Diversos programas del gobierno mexicano buscaron atraer y enganchar al capital norteamericano, casi siempre con el anzuelo de la baratura de nuestra mano de obra. Por eso, la industria maquiladora es la que mejor aprovechó las facilidades que se ofrecían para instalarse en suelo mexicano. Ciertamente, creció la oferta de empleo, pero no su calidad.
Como quiera, la frontera se convirtió en una zona muy atractiva para la población que, desde los años sesenta, empezaba a ser expulsada de las zonas rurales debido, precisamente, a que el gobierno mexicano había decidido apostar a la industrialización como el nuevo modelo de desarrollo económico, una vez que el anterior, exportador de materias primas, había llegado a sus límites.
El problema (o uno de los problemas) es que la región norte no estaba preparada para recibir a tanta población. Ni escuelas, ni hospitales, ni casas habitación eran suficientes para satisfacer la explosiva demanda que los nuevos pobladores demandaban. El resultado, en términos generales, fue la degradación de la vida social en ciudades como Tijuana o Ciudad Juárez, como en cualquier otra ubicada en la frontera. De hecho, las ciudades del interior tampoco estaban preparadas para atender la emigración rural.
Así, junto al despoblamiento rural se dio el fenómeno de la sobrepoblación urbana. Los fenómenos que luego dieron cuenta de la carencia de servicios, sobre todo de empleo de calidad, fueron el subempleo, el empleo informal, la delincuencia, la prostitución y el tráfico de drogas.
Algo similar sucederá con los flujos crecientes de inversión extranjera que están llegando ya a algunas ciudades, las que cumplan con los requerimientos básicos para la recuperación de los capitales invertidos. Los flujos de población que hoy se encuentra desempleada o subempleada a lo largo y ancho de todo el país, buscarán un espacio en las ciudades que concentren esas inversiones, ciudades que se encuentran en la frontera o muy cerca de las ciudades fronterizas.
Las presiones sobre el espacio ya se sienten. La rebatinga por suelo, urbano o rural, para construir parques industriales es algo que ya se expresa en el encarecimiento de la tierra que, hasta hace muy poco, no tenía un gran valor. Pero las industrias también requieren agua y este es un elemento que escasea en las regiones que el nearshoring está escogiendo, como es el caso de Monterrey, donde la crisis de los acuíferos ya generó enormes conflictos el año pasado. Pero lo mismo nos espera en otras regiones donde no estamos sobrados de agua, es el caso de nuestra región y de la región coahuilense que colinda con Monterrey.
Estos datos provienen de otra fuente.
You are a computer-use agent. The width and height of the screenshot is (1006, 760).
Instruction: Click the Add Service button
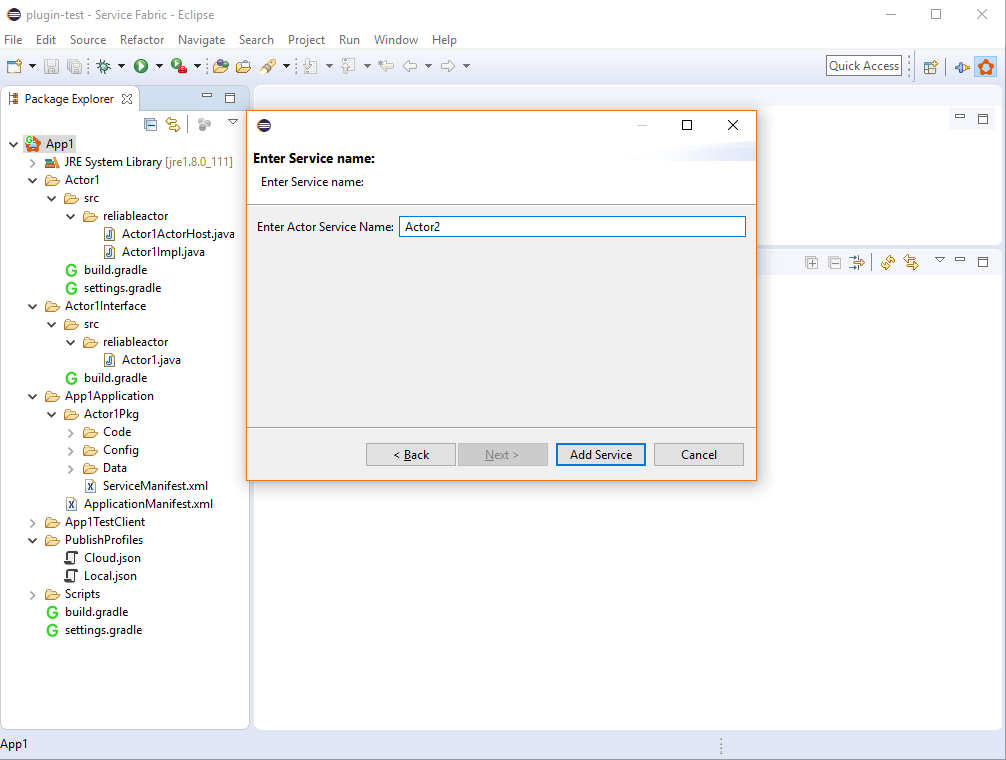(x=600, y=454)
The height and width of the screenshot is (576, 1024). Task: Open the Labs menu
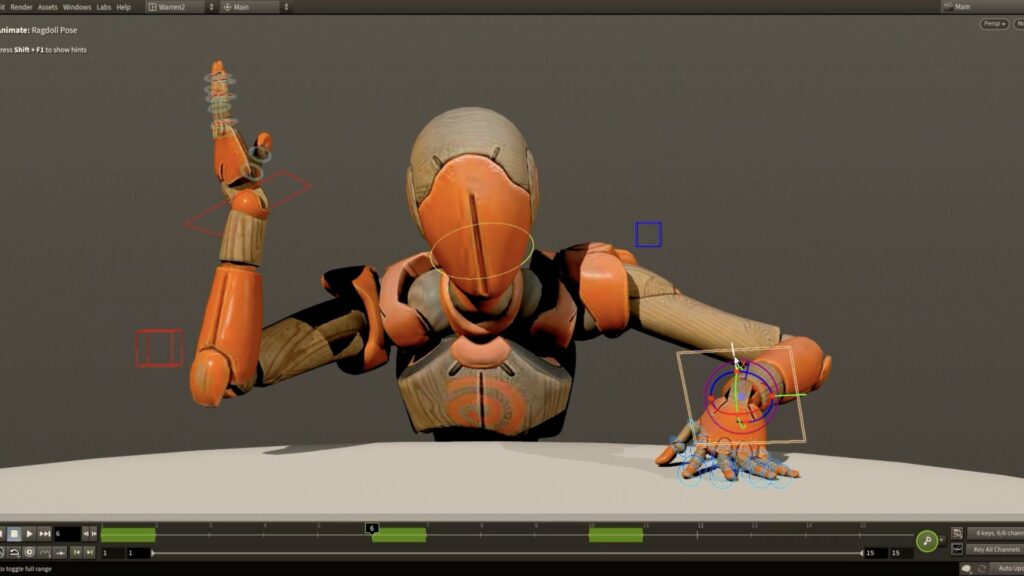pyautogui.click(x=103, y=7)
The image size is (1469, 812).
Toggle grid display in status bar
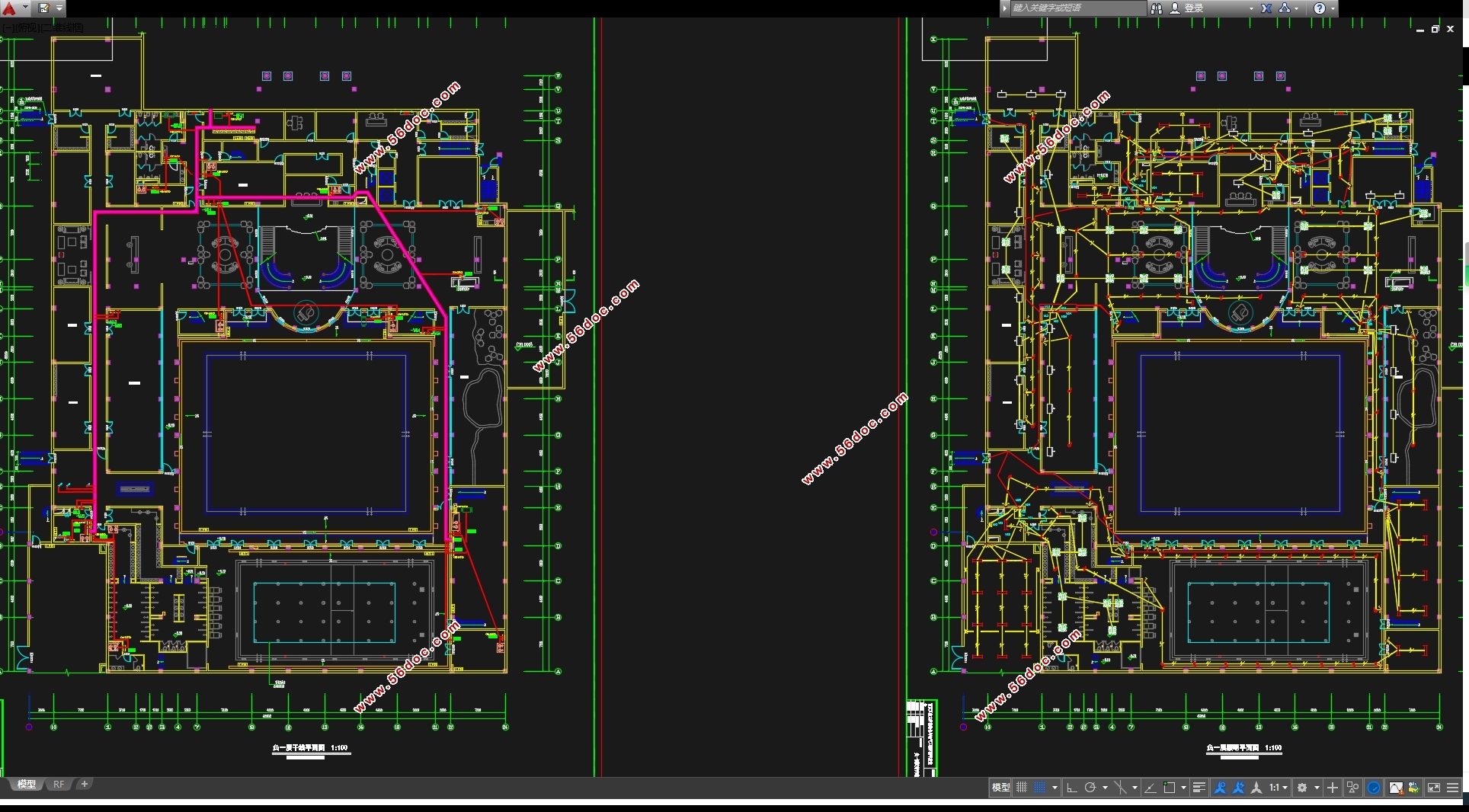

Suelo sin urbanizar, agua escasa, baja dotación de infraestructura para atender a la población que dentro de poco llegará de otras latitudes del país nos permiten preguntarnos si los problemas que resolverá el nearshoring son mayores que los que nos va a generar. El empleo es importante, pero conviene recordar que no solo de pan vive el hombre. También necesita casa con servicios de agua y drenaje, escuelas, hospitales, espacios de recreación, etc.